Berita

Wamendagri Akhmad Wiyagus Tekankan Sinergi Pejabat Kuningan untuk Visi Bupati dan Presiden

Advertisement

Kuningan, Jawa Barat – Wakil Menteri Dalam Negeri (Wamendagri) Akhmad Wiyagus membuka kegiatan Retret Pejabat Administrator Kabupaten Kuningan yang diselenggarakan di Ballroom Arya Kemuning, Kabupaten Kuningan, Jawa Barat, pada Jumat (06/02/2026). Dalam arahannya, Wiyagus menekankan pentingnya sinergi seluruh pejabat di lingkungan Pemerintah Kabupaten Kuningan untuk mewujudkan visi dan misi kepala daerah.

Membangun Superteam untuk Visi Daerah dan Nasional

Wiyagus menyatakan bahwa retret ini merupakan bagian dari upaya membentuk superteam yang solid. “Retret juga bagian dari membentuk superteam ya, untuk mencapai visi dan misi Bapak Bupati tentunya. Sebagai bagian dari visi-misi Bapak Presiden Prabowo tentunya,” ujar Wiyagus dalam keterangan tertulis yang diterima Sabtu (07/02/2026).

Ia menambahkan, pelaksanaan retret sangat krusial dalam membangun keselarasan visi dan misi antara pemerintah pusat dan daerah. Kegiatan ini juga berperan memperkuat harmonisasi kebijakan, sehingga dapat mencegah tumpang tindih implementasi di lapangan.

Fokus pada Penguatan SDM dan Kemandirian Fiskal Daerah

Lebih lanjut, Wiyagus memaparkan Rencana Pembangunan Jangka Panjang Nasional (RPJPN) 2025-2045 yang berfokus pada penguatan sumber daya manusia (SDM) sebagai fondasi Indonesia Emas 2045. Pengembangan SDM menjadi kunci utama untuk meningkatkan pertumbuhan ekonomi berkelanjutan yang berdampak pada kesejahteraan masyarakat.

Dalam mengimplementasikan kebijakan, Wiyagus mengakui adanya berbagai tantangan yang dihadapi daerah, termasuk Pemkab Kuningan. Oleh karena itu, ia menekankan pentingnya kebijakan yang berbasis pada kondisi spesifik masing-masing daerah.

Dari sisi pengelolaan keuangan daerah, pemerintah pusat melakukan penyesuaian alokasi dana transfer ke daerah sebagai bagian dari konsolidasi fiskal nasional. Hal ini menjadi peluang bagi daerah untuk meningkatkan kemandirian fiskal.
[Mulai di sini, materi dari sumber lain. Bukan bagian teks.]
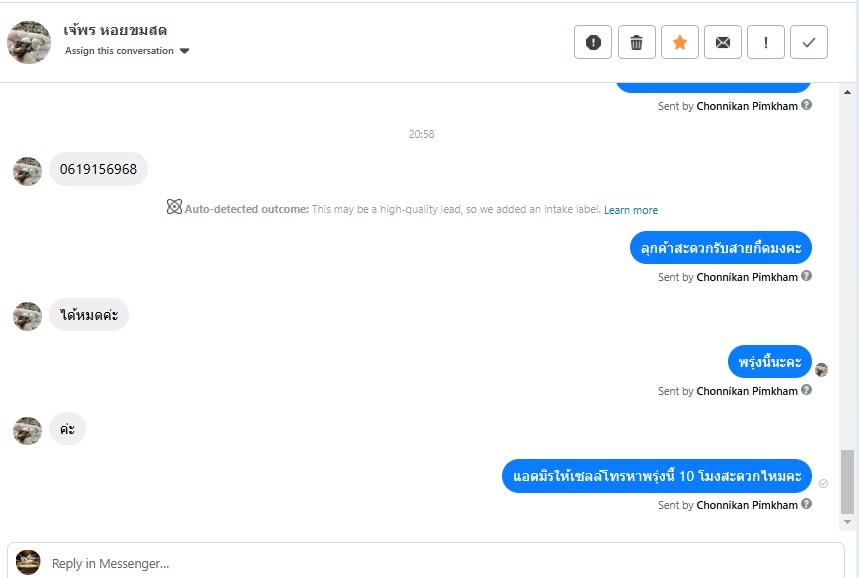
Task: Click the phone number message 0619156968
Action: coord(98,169)
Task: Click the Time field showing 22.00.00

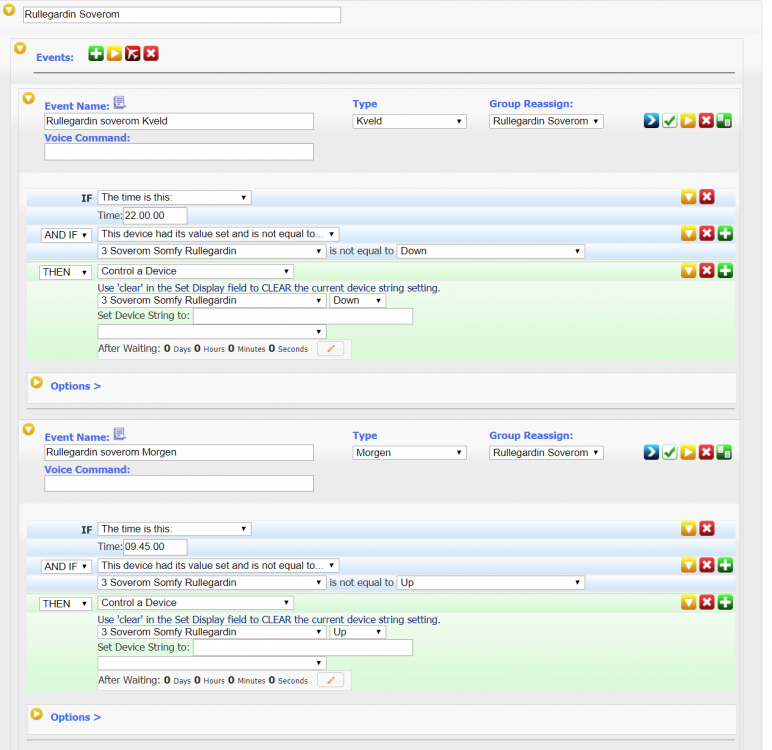Action: (x=154, y=215)
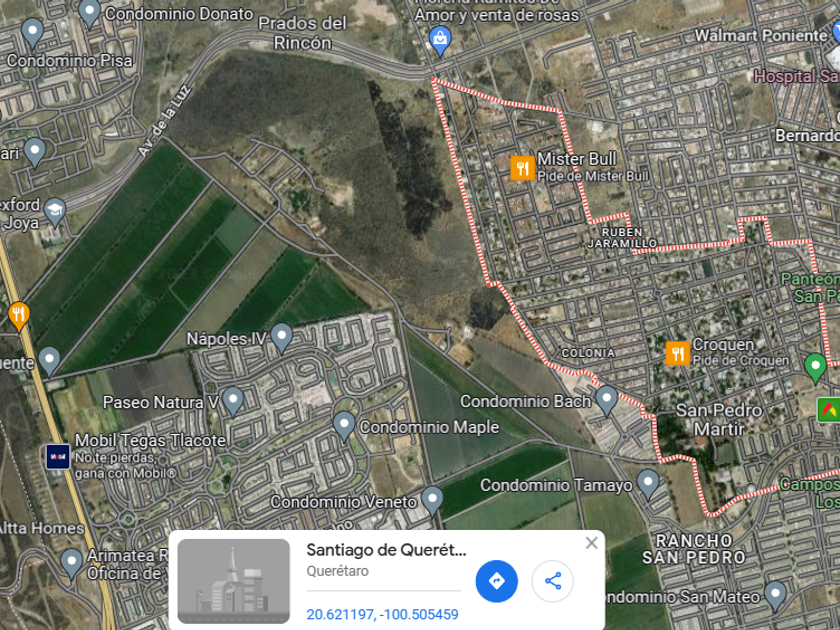Open the place thumbnail image in card

tap(234, 581)
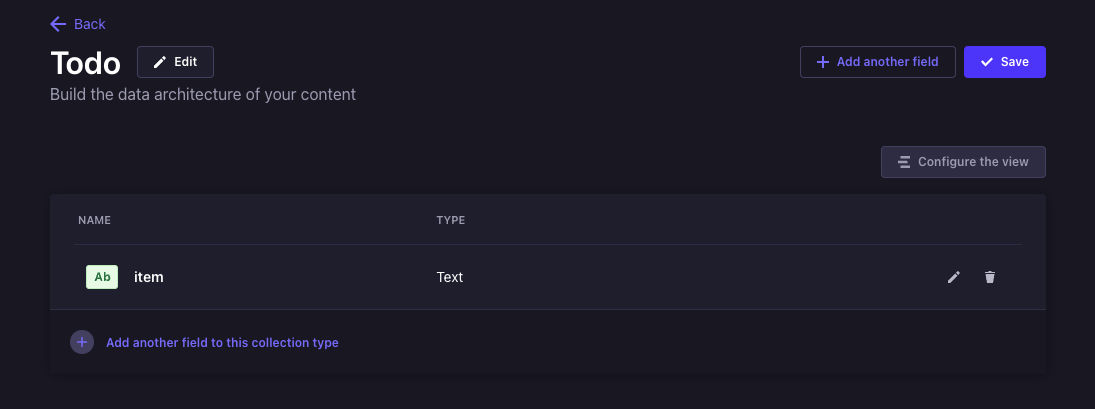Click the TYPE column header
1095x409 pixels.
point(450,221)
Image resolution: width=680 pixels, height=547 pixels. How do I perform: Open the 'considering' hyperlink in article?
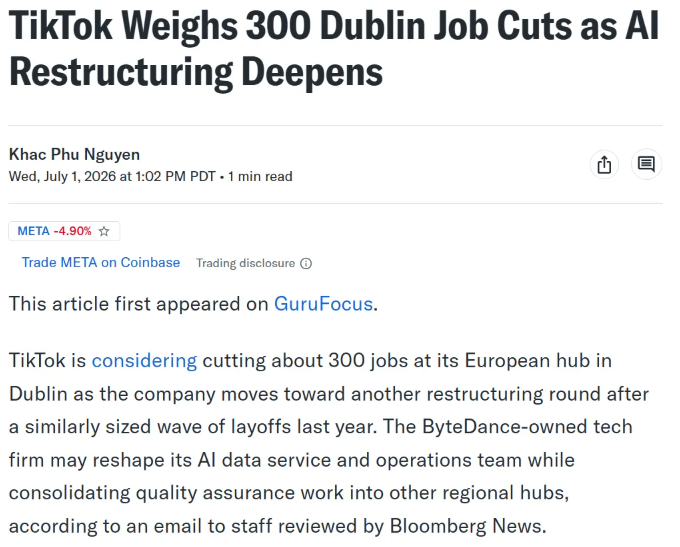click(144, 361)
“Oleh karena itu, di sini pemerintah daerah dituntut untuk mampu mengelola APBD secara efektif dan berkualitas, dengan menetapkan skala prioritas belanja, mengoptimalkan pendapatan asli daerah, serta mendorong inovasi pembiayaan melalui kerja sama dengan swasta dan optimalisasi BUMD,” jelas Wiyagus.

Advertisement

Kolaborasi Pusat-Daerah Kunci Atasi Tantangan

Menghadapi berbagai tantangan, Wiyagus menyoroti pentingnya kerja sama antara pemerintah pusat dan daerah. Kolaborasi yang optimal terbukti berhasil menekan angka inflasi agar lebih terkendali, seperti yang terjadi saat penanganan pandemi Covid-19.

Wiyagus berharap pemerintah daerah, termasuk Pemkab Kuningan, dapat menyambut dan mendukung program prioritas Presiden yang tertuang dalam Asta Cita. Ia meyakini program tersebut akan mendorong kesejahteraan rakyat.

“Kami berharap seluruh Pemda dapat menyambut dan mengimplementasikan program-program ini secara bersungguh-sungguh, terencana, kemudian juga berkelanjutan. Hal ini menjadi kunci agar kehadiran negara melalui berbagai kebijakan dan program pembangunan ini benar-benar dapat dirasakan manfaatnya secara langsung oleh masyarakat,” pungkas Wiyagus.

Kunjungan ke Satuan Pelayanan Gizi dan Sekolah

Usai membuka retret, Wiyagus juga mengunjungi Satuan Pelayanan Pemenuhan Gizi (SPPG) Kasturi di Kabupaten Kuningan untuk meninjau langsung proses pembuatan dan distribusi Makan Bergizi Gratis (MBG). Ia kemudian melanjutkan kunjungan ke SMP Negeri 6 Kuningan untuk berinteraksi dengan guru dan siswa serta menyaksikan kegiatan belajar mengajar.

Turut hadir dalam kegiatan tersebut Bupati Kuningan Dian Rachmat Yanuar, Wakil Bupati Kuningan Tuti Andriani, serta jajaran Forum Koordinasi Pimpinan Daerah (Forkopimda) Kabupaten Kuningan.